### RECORDED INFORMATION

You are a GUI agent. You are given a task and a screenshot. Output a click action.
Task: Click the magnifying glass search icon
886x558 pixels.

######
### RECORDED INFORMATION

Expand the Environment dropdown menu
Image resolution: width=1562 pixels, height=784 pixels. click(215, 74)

######
### RECORDED INFORMATION

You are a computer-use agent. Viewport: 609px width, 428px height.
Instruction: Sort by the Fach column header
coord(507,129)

######

▶ _WORK ITEM_
Each line in the data where the string "agent" occurs should be identified and copied.

▶ _EXPECTED ANSWER_
You are a GUI agent. You are given a task and a screenshot. Output a click action.
You are a computer-use agent. Viewport: 609px width, 428px height.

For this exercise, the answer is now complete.